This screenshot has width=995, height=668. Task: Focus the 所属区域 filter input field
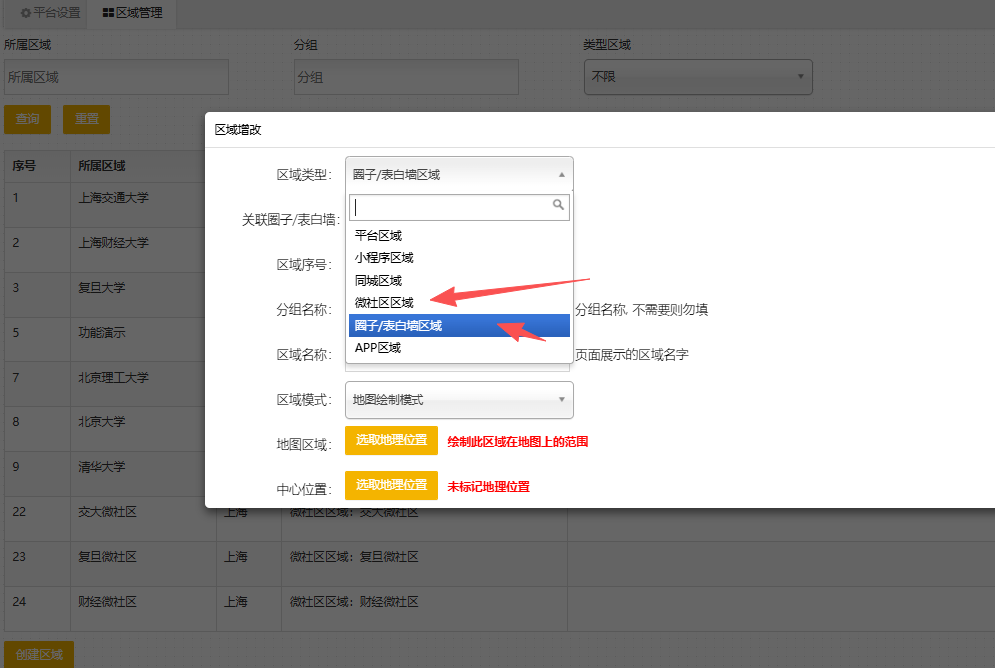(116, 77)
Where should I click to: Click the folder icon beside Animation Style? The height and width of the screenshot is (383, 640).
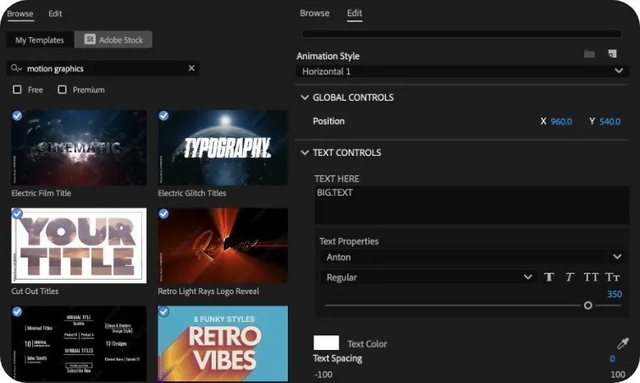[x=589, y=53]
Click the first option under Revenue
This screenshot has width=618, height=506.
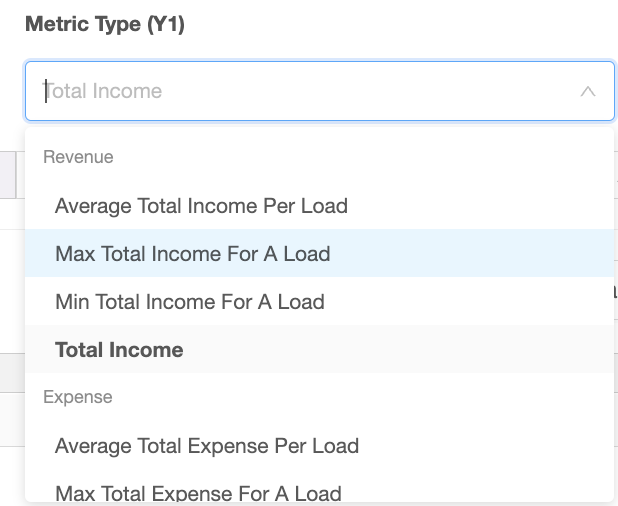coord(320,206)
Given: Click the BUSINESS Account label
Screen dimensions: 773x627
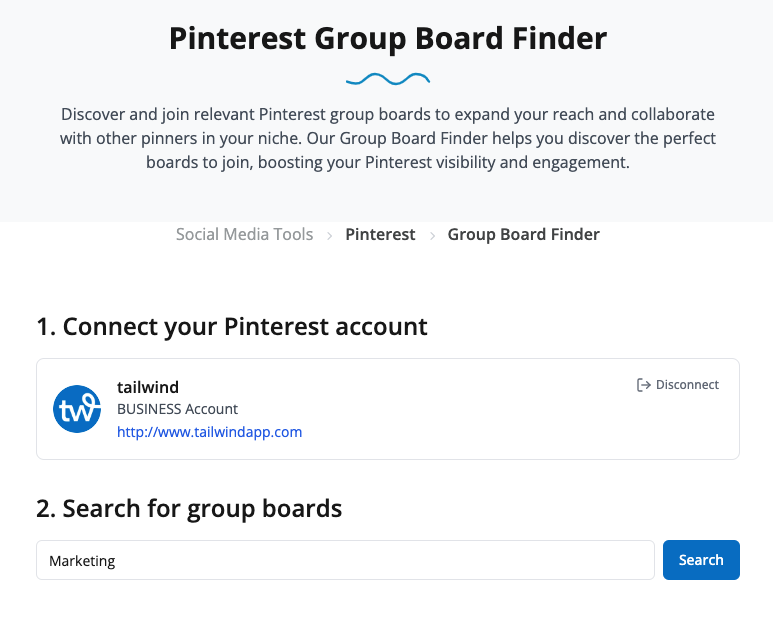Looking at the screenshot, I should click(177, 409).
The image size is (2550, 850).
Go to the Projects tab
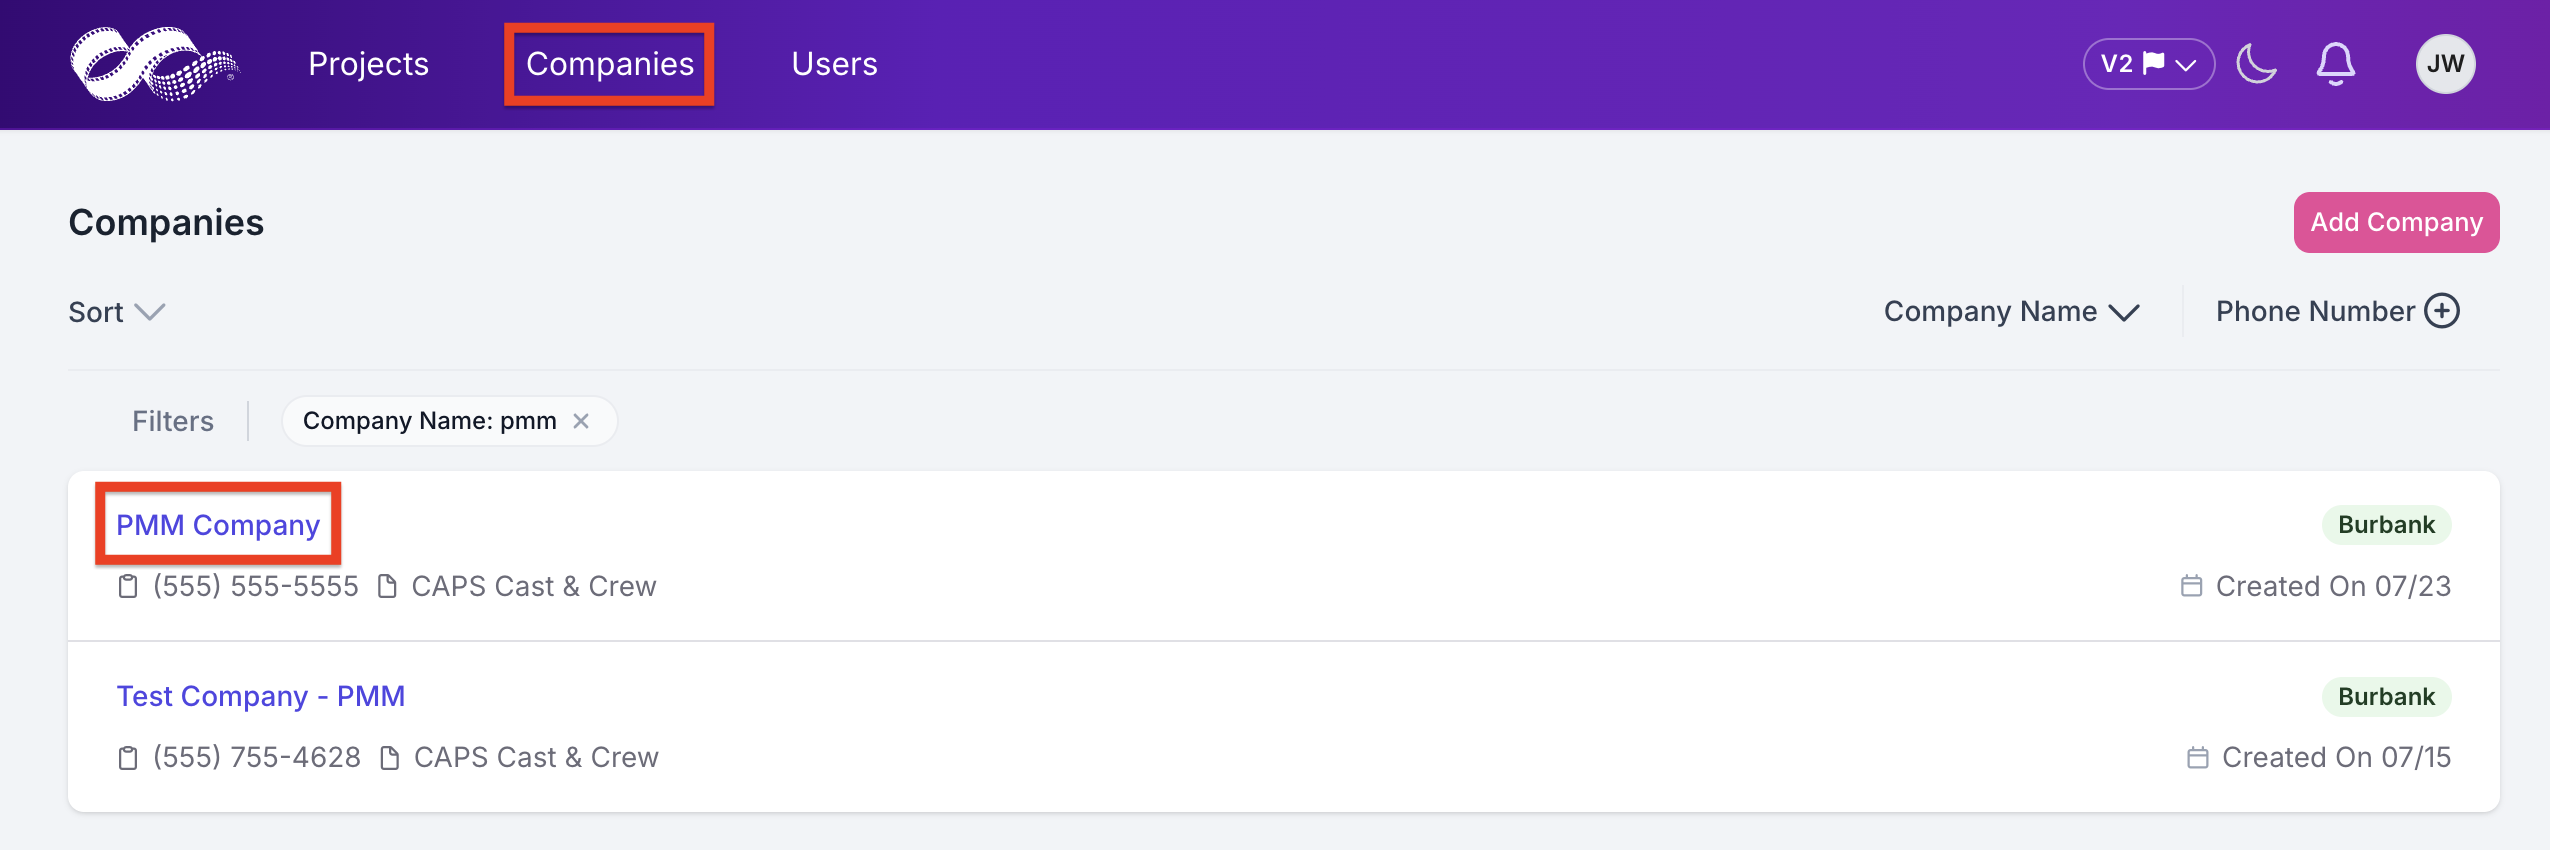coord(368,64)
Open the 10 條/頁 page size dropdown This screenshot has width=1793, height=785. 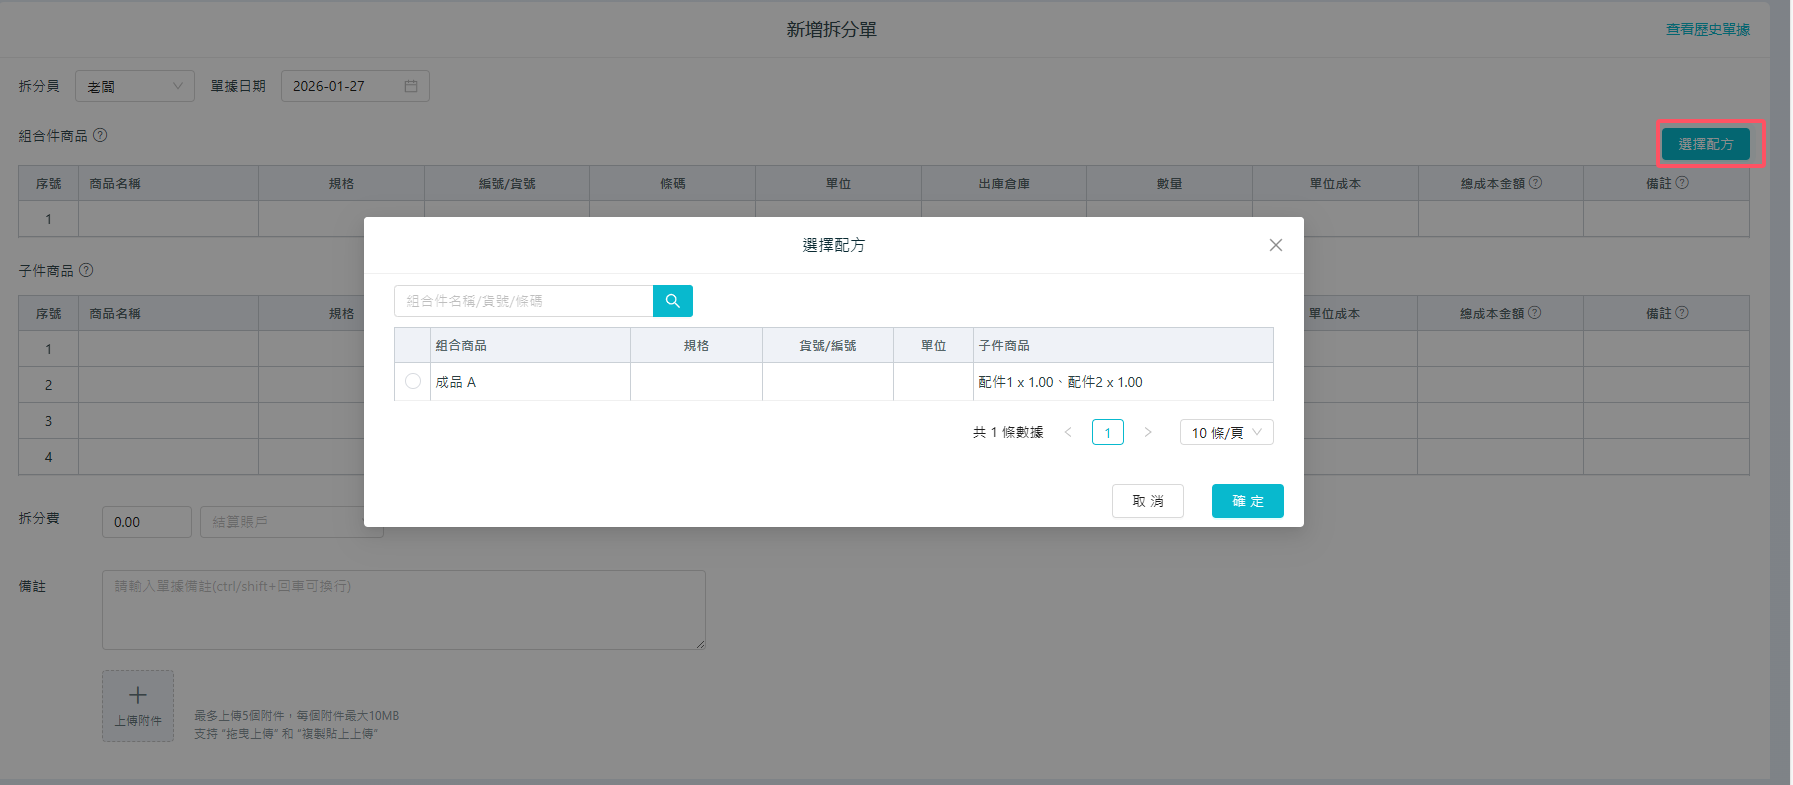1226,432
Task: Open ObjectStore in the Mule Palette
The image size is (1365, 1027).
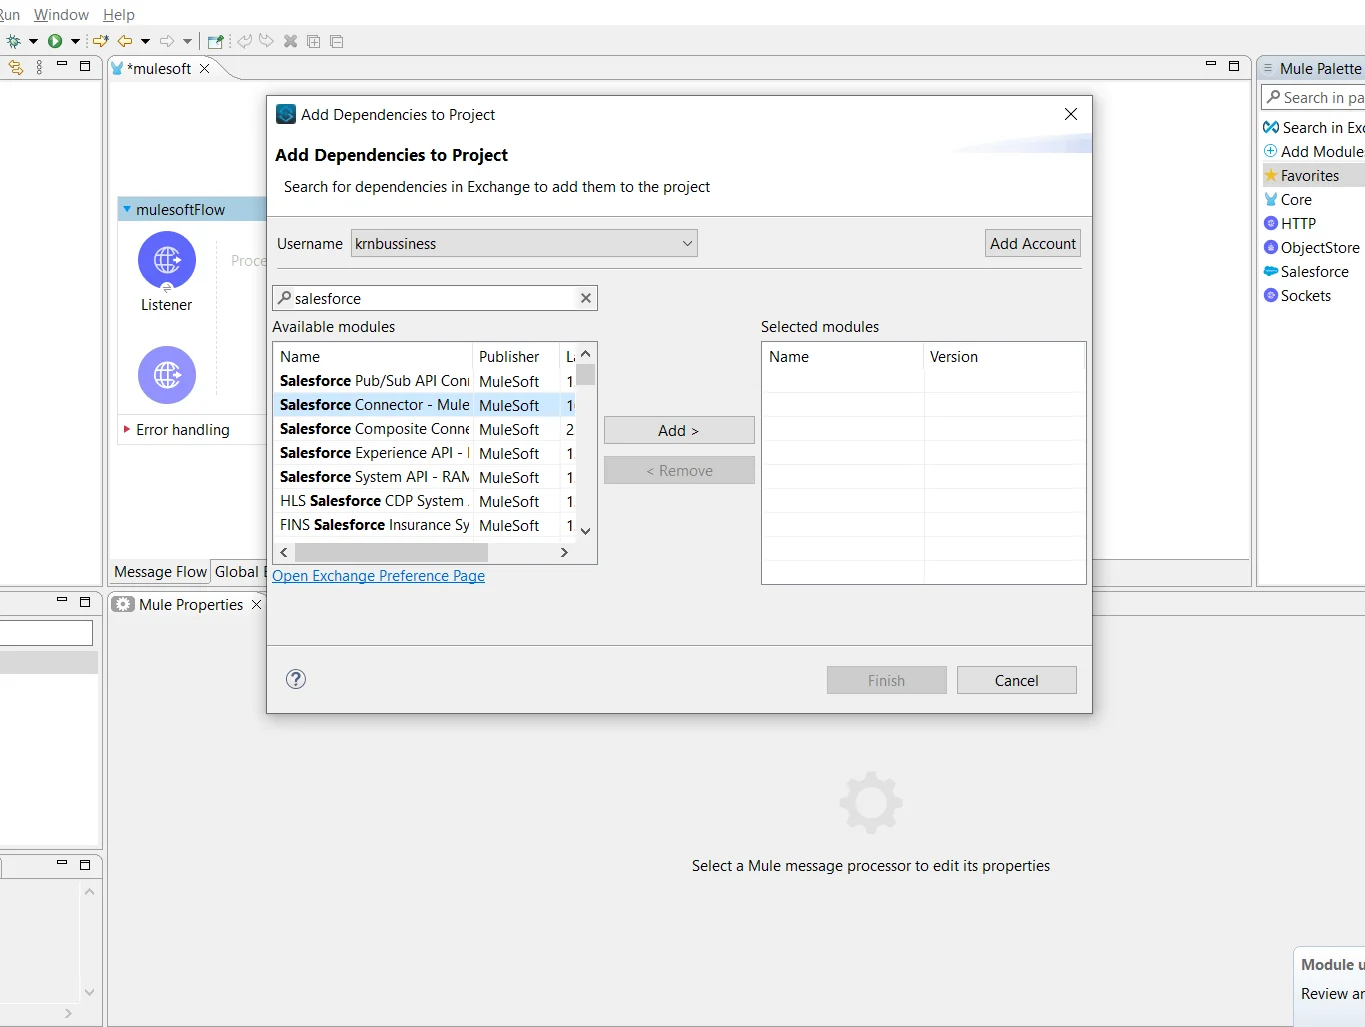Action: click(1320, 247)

==*==

## WORK TASK:
Please print the span that begins at the line holding "Task: Open ObjectStore in the Mule Palette" and ends at the last line of the data, both ends included, with no pictures.

## WRITTEN SOLUTION:
Task: Open ObjectStore in the Mule Palette
The image size is (1365, 1027).
Action: click(1320, 247)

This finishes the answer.